Crown boosted EBITDA during the pandemic as demand for aluminum cans surged as restaurants and bars closed and consumers bought canned cocktails and beer to consume at home. The company has outperformed its peers, including its main competitor Ball. Last week they saw the stock price plummet from $85.01 on Oct. 24 to $70.69 on Oct. 25 following their recent earnings release. They attributed their lowered financial outlook to inflation, high interest rates and unfavorable currency conversions. This underperformance is also due to faltering demand for canned beverages, which exploded during the pandemic and led to excess inventory.
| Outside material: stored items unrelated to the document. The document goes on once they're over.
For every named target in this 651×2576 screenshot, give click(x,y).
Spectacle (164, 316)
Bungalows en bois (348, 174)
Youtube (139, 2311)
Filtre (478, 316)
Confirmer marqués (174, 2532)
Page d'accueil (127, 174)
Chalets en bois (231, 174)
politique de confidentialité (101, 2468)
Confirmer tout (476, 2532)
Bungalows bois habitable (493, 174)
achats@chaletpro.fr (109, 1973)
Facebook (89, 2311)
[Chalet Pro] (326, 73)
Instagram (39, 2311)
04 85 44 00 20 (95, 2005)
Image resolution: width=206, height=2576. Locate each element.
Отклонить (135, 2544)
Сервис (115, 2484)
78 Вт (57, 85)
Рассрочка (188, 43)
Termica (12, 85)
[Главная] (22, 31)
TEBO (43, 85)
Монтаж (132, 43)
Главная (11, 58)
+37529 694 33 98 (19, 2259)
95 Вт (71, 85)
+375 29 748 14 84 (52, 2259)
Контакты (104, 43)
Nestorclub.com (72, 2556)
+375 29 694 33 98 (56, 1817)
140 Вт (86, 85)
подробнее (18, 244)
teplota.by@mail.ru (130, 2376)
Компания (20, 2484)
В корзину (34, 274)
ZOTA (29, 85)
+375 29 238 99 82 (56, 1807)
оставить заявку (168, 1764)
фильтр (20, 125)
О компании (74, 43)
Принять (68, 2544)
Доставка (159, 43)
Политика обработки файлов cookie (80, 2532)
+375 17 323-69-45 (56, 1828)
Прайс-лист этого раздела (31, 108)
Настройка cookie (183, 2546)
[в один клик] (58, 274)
The opportunity to create shareholder value here is relatively simple: Sell non-core businesses, buy back shares, and focus on the pure beverage business. The company announced it would acquire Signode, a shipping packaging company, for $3.9 billion in 2017 and may be reluctant to sell it now for less than that amount. However, there is great value in selling this business, the least of which is the proceeds they receive (within reason). It’s more valuable how they use those proceeds (ie, buy back stock in an undervalued, growing company). There’s also tremendous value in freeing up management to focus on core business, and there’s value in being a pure-play company and driving a market many times closer to its pure-play rivals Ball bring. As such, management shouldn’t focus so much on what it can get for Signode, but on what a sale will enable it to do in the future. Crown also operates an aerosol and food packaging business that makes cans for household products and snack foods, and still owns a minority stake in the European food can business. Icahn believes the company should sell all of those non-core assets and focus on its beverage can business, which has long-term tailwinds and is undervalued relative to its pure-play peers. Using cash flow to strengthen the balance sheet and repurchasing shares early would improve shareholder returns as Crown closes that valuation gap.
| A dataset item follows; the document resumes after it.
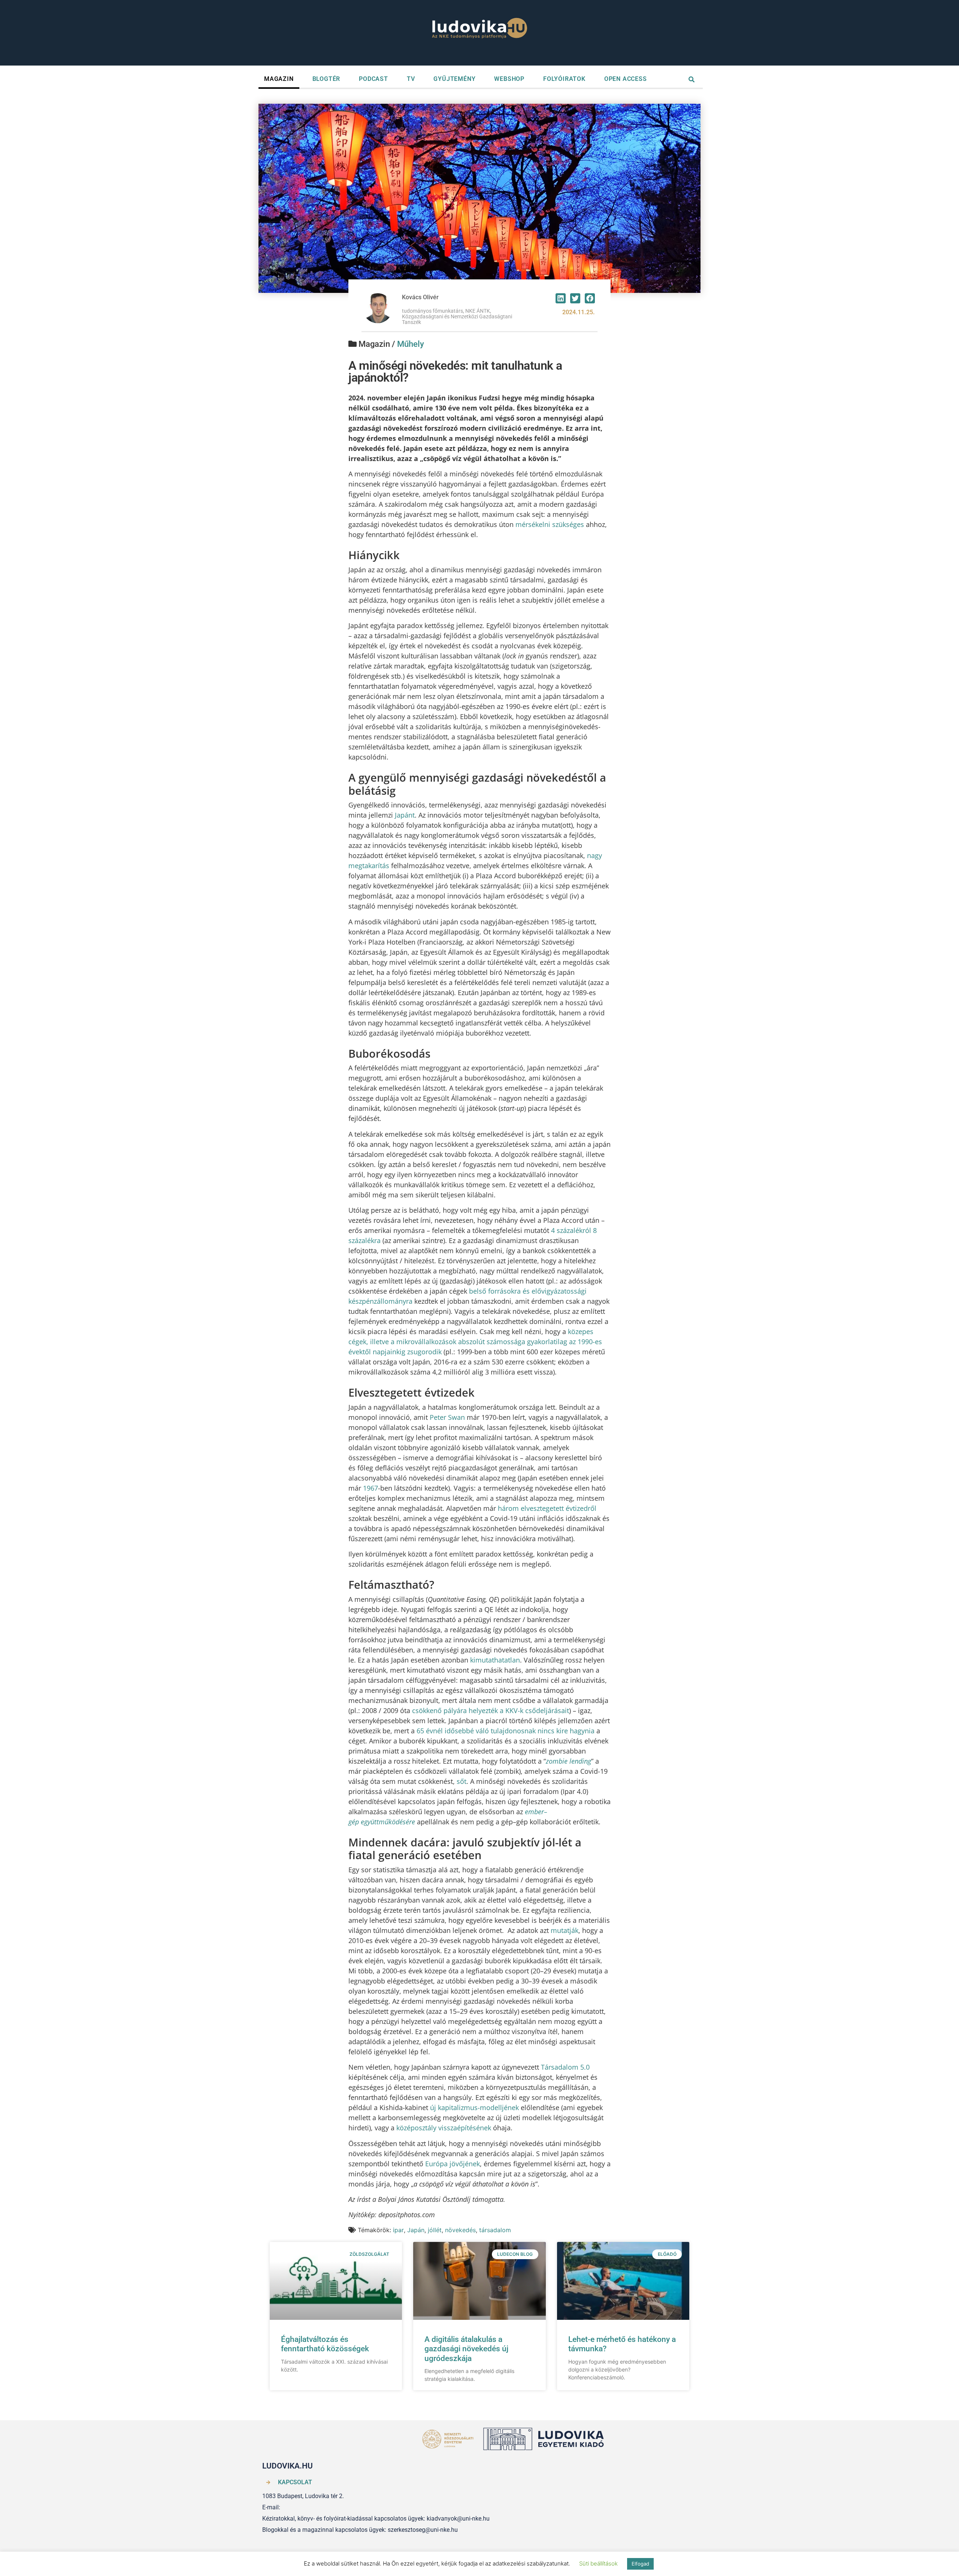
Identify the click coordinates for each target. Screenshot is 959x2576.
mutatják (564, 1930)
Icahn isn’t the only activist with a position at Crown. Impactive Capital first announced an interest in Crown in its 13F filing for Q1 2020, advocating that the company pursue the same opportunities that Icahn advocates – divestitures of non-core assets and share repurchases. Shortly after Impactive took its position, Crown announced a strategic review of its portfolio and capital allocation priorities. This led to the 80% divestment of the company’s European canning business in 2021. But there is clearly more portfolio simplification possible here. Impactive always has an environmental, social and governance thesis in its investments and looks for situations where positive ESG improvements can add value. This situation is no exception. Focusing on the growing market for aluminum cans to replace plastic and glass is not only good for Crown, it’s also good for the environment. Because aluminum’s inherent properties do not change with use or recycling, cans are 100% recyclable multiple times.
It’s important to note that there is a lot of value here regardless of who is on the management team. I wouldn’t assume Icahn or Impactive would want to see a change in management here. But if management isn’t up to the task, that’s always a possibility. Speaking on a recent conference call, Crown CEO Timothy Donahue said, “People never like to say we’re surprised, but I think we really were.” If you’re a surprised CEO, the last thing you want is Carl Icahn on your share appears.
Ken Squire is the founder and president of 13D Monitor, an institutional research service on shareholder activism, and he is the founder and portfolio manager of the 13D Activist Fund, a mutual fund that invests in a portfolio of 13D activist assets. Squire is also the creator of the AESG™ investment category, an activist investment style focused on improving portfolio companies’ ESG practices.